Basically what happens when you sleep your brain causes this chemical to activate in you that temporarily paralyzes you while you sleep to get rest.

When people sleep they snore, some less, others more. Those that snore more is cause there's this little flap inside your face behind your nose/in the airway that relaxes when that paralyzing chemical activates.

The person sleeping struggles to breathe and stops breathing and snores a lot.

The thing about sleep apnea is that everyone has it. Just some more than others.

In a normal night every one with typical sleep apnea will stop breathing less than 5 times per hour. This is normal, nothing to worry about. It's those that stop breathing upwards of 30times that have to worry.
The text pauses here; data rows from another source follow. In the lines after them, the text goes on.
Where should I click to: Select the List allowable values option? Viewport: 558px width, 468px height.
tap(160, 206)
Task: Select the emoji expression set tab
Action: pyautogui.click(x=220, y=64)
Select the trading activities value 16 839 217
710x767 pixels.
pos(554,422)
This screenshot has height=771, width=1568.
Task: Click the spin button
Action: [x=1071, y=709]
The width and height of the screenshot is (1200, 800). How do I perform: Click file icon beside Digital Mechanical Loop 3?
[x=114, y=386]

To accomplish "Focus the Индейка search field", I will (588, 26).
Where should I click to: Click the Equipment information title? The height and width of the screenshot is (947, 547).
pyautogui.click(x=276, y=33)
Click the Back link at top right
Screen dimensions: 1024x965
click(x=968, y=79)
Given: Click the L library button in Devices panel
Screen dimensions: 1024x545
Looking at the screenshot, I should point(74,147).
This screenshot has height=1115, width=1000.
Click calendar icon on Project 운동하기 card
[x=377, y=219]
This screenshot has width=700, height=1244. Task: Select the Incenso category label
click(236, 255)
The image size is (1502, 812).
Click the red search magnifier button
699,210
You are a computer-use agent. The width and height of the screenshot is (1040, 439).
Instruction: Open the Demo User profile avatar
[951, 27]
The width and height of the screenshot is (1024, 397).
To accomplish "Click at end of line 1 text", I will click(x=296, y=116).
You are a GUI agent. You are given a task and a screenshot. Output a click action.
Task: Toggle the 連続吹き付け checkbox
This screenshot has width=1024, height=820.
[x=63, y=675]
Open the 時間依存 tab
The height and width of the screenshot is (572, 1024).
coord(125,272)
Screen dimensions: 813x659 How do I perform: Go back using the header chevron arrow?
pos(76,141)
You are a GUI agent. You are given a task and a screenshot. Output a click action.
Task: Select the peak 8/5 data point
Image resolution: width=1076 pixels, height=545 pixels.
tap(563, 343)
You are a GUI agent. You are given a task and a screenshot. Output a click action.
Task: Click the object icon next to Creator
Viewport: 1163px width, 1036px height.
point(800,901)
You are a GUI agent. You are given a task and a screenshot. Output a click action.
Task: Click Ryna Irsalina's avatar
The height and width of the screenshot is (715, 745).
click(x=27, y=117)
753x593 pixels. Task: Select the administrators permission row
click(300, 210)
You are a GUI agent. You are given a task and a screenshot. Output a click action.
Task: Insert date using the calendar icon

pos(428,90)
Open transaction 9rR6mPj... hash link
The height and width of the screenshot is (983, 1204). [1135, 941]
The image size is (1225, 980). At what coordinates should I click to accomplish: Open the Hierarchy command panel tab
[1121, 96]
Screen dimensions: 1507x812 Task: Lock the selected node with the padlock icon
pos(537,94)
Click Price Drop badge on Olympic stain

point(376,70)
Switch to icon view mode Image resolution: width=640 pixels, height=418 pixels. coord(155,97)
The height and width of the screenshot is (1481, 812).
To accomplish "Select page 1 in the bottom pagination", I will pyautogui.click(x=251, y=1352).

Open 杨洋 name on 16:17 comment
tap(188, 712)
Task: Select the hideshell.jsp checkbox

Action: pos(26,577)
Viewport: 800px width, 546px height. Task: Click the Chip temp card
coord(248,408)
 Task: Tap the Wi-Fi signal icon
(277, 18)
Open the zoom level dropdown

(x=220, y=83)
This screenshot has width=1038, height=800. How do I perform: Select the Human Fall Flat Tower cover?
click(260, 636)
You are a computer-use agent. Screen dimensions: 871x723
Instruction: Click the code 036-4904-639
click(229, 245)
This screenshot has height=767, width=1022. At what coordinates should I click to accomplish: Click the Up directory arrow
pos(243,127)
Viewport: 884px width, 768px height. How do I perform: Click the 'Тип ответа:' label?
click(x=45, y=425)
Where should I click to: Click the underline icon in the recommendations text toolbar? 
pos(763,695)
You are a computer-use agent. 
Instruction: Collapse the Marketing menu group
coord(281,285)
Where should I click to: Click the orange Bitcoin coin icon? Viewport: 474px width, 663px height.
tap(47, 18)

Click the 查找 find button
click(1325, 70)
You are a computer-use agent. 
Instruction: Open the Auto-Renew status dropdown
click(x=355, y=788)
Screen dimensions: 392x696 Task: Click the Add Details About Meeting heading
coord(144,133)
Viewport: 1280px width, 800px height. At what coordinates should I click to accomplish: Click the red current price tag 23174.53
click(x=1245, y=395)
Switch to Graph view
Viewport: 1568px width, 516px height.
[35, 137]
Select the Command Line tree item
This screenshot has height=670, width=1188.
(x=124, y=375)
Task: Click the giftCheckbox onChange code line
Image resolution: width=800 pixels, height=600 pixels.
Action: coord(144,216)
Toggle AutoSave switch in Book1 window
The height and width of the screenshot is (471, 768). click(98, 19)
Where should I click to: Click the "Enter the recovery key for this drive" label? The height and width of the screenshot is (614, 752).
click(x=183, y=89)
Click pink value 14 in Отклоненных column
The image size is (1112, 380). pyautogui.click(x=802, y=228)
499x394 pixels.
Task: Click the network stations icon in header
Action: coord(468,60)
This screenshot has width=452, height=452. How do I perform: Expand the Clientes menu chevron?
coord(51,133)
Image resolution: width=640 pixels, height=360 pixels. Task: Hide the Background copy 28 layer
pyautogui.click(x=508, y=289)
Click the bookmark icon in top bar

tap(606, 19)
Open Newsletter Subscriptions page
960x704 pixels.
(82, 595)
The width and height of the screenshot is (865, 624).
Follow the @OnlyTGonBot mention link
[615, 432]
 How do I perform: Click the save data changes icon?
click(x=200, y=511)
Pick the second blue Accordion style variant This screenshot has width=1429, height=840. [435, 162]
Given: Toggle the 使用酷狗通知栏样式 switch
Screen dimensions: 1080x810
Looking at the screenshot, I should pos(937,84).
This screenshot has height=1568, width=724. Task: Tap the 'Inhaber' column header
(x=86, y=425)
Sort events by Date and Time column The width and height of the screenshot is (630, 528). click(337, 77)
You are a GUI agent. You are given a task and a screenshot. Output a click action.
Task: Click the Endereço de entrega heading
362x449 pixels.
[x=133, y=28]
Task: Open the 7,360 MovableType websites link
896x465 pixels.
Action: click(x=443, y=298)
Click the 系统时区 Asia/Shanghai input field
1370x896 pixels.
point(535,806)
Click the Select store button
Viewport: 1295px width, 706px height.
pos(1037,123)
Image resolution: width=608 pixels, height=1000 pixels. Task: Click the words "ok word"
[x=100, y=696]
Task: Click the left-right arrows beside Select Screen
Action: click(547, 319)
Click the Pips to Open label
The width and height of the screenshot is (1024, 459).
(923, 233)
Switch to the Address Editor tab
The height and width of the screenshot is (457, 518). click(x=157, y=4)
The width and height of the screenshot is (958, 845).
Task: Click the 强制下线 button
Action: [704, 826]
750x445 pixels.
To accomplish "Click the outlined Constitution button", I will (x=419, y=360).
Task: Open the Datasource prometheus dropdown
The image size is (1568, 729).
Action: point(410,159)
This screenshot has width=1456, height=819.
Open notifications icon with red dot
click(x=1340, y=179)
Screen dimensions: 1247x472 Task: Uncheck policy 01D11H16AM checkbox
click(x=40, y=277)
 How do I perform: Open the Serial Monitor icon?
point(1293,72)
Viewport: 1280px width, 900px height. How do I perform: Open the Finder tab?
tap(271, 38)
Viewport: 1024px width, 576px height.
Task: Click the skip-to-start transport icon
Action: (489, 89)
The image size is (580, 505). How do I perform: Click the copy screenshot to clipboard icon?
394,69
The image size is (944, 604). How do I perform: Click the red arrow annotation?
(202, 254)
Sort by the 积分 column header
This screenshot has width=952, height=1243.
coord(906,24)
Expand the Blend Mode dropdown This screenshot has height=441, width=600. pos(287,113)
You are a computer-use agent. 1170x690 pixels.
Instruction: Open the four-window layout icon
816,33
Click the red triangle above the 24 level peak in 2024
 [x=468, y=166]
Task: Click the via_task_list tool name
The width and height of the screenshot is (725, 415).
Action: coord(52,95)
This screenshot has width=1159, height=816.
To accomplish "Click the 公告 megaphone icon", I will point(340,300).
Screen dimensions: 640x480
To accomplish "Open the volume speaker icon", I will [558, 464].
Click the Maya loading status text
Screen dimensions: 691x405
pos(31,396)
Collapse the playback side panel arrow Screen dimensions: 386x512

For me, I stopped breathing around 150 times every hour. Everyone said I sounded like I was dying, and I would fall asleep talking to people, driving, sitting and watching TV.

All this to say, when you stop breathing you cut off oxygen to your brain. Your brain never truly falls asleep to hit the deepest part of your sleep cycle. You're paralyzed and you're asleep but your brain is awake and you're aware you can't move and there's a presence in the room keeping you down. It's that chemical. Your body is "asleep" your brain is awake, and you're stuck somewhere in between, it's in this moment where I would at some point start to lucid dream. It's really scary.

But thankfully once I got a sleep study done it never happened again cause I got my cpap machine that helps keep that little flap open.

If this even remotely sounds like you, I recommend seeing a sleep doctor. The night "terrors" will stop and no more lucid dreaming.